═════ The data

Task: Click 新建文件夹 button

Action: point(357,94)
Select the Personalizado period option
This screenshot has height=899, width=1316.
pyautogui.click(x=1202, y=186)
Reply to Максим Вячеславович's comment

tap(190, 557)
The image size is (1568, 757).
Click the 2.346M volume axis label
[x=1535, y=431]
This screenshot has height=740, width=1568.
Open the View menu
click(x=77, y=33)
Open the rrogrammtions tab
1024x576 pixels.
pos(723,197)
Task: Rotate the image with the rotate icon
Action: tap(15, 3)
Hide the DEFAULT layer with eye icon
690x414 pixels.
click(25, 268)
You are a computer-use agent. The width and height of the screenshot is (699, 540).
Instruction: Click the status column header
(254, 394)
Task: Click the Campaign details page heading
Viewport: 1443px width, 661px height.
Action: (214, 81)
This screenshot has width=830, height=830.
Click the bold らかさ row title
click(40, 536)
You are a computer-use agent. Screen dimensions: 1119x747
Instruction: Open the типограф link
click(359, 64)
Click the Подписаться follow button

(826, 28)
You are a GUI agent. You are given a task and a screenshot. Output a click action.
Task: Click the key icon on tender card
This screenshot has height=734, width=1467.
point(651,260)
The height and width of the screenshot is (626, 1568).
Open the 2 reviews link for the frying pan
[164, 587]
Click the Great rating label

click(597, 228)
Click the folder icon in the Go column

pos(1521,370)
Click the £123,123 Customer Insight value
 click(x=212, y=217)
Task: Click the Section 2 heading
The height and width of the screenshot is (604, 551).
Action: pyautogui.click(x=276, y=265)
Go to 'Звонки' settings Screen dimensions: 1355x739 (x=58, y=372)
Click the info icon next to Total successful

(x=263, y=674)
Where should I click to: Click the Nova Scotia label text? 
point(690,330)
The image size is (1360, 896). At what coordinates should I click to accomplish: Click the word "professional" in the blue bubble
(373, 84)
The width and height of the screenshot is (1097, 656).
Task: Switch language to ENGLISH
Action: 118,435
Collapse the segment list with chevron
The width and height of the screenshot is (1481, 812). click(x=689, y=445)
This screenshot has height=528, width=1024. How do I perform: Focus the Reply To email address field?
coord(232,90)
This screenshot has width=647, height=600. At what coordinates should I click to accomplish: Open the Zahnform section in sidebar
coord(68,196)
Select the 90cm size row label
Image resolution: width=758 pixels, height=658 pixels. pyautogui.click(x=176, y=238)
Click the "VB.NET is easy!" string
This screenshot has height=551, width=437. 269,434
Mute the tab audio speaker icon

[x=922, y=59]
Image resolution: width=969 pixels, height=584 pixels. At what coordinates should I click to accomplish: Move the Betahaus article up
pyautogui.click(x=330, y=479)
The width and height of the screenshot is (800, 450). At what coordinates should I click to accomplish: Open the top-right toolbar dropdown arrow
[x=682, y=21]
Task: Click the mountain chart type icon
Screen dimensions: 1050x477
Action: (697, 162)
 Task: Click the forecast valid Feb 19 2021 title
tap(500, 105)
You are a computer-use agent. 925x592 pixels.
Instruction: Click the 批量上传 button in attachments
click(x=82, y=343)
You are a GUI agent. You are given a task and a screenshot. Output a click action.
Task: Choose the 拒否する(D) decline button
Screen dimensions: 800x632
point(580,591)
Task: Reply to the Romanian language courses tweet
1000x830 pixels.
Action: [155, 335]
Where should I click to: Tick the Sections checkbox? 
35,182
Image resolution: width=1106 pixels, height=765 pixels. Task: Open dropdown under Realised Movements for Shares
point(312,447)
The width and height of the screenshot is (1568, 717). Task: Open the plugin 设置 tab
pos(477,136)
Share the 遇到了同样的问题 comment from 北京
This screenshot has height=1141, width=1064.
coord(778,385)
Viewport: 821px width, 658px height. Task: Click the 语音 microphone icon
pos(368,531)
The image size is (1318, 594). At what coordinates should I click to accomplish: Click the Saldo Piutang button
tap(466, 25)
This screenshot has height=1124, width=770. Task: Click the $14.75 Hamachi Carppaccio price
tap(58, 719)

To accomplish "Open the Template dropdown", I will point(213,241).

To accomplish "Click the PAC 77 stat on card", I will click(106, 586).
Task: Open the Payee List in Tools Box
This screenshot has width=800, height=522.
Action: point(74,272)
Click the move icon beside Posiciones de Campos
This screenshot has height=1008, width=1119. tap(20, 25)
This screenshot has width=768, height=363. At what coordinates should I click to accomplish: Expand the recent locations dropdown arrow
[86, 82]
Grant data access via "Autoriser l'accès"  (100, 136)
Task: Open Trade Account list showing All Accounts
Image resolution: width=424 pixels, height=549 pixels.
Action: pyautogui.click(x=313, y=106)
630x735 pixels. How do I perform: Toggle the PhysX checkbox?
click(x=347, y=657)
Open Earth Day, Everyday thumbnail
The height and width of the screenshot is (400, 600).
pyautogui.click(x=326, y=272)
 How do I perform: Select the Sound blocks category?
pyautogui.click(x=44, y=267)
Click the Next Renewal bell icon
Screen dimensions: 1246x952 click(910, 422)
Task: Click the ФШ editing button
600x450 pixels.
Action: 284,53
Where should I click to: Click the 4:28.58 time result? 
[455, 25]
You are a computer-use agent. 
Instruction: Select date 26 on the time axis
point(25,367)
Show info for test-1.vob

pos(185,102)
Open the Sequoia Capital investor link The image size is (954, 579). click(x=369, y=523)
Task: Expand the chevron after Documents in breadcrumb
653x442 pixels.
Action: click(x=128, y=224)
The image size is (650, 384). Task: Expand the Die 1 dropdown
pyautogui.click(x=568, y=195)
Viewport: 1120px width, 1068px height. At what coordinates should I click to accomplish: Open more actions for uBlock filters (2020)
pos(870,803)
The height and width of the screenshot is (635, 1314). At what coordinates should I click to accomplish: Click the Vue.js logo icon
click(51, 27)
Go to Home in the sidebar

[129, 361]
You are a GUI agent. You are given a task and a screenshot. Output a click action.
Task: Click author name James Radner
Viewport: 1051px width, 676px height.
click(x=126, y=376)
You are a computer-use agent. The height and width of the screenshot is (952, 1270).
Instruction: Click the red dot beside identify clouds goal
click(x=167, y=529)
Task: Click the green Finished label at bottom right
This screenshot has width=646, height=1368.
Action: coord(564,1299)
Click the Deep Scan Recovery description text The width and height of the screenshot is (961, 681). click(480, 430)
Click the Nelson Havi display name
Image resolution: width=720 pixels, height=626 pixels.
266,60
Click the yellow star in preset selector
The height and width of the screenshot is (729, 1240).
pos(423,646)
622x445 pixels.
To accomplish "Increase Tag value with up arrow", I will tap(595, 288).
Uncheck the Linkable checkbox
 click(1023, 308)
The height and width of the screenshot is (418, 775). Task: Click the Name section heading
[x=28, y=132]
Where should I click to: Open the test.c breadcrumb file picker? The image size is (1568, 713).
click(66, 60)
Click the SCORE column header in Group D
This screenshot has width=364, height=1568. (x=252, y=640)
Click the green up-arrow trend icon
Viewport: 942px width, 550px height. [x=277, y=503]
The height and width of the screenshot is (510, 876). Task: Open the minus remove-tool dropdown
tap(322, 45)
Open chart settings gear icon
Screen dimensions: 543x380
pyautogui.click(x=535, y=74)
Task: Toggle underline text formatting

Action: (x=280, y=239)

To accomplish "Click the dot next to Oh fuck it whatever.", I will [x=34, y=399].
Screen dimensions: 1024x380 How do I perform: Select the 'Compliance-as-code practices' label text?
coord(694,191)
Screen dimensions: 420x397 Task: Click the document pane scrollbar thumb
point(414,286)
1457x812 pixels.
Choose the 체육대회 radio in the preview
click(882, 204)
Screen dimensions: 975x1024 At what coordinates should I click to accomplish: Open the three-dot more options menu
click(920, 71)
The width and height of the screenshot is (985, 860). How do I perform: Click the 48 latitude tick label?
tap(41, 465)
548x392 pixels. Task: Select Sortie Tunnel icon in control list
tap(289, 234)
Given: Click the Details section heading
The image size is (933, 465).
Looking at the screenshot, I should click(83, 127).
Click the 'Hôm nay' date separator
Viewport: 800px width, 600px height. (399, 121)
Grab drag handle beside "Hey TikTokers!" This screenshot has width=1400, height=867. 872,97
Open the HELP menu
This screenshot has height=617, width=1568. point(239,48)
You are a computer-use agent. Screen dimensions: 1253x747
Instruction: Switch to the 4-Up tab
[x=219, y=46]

══════════

What the exercise asks:
When a line in the listing includes the word "card", report that line in full.

Written answer:
Task: Click the key icon on tender card
To accomplish "Click the PAC 77 stat on card", I will click(106, 586).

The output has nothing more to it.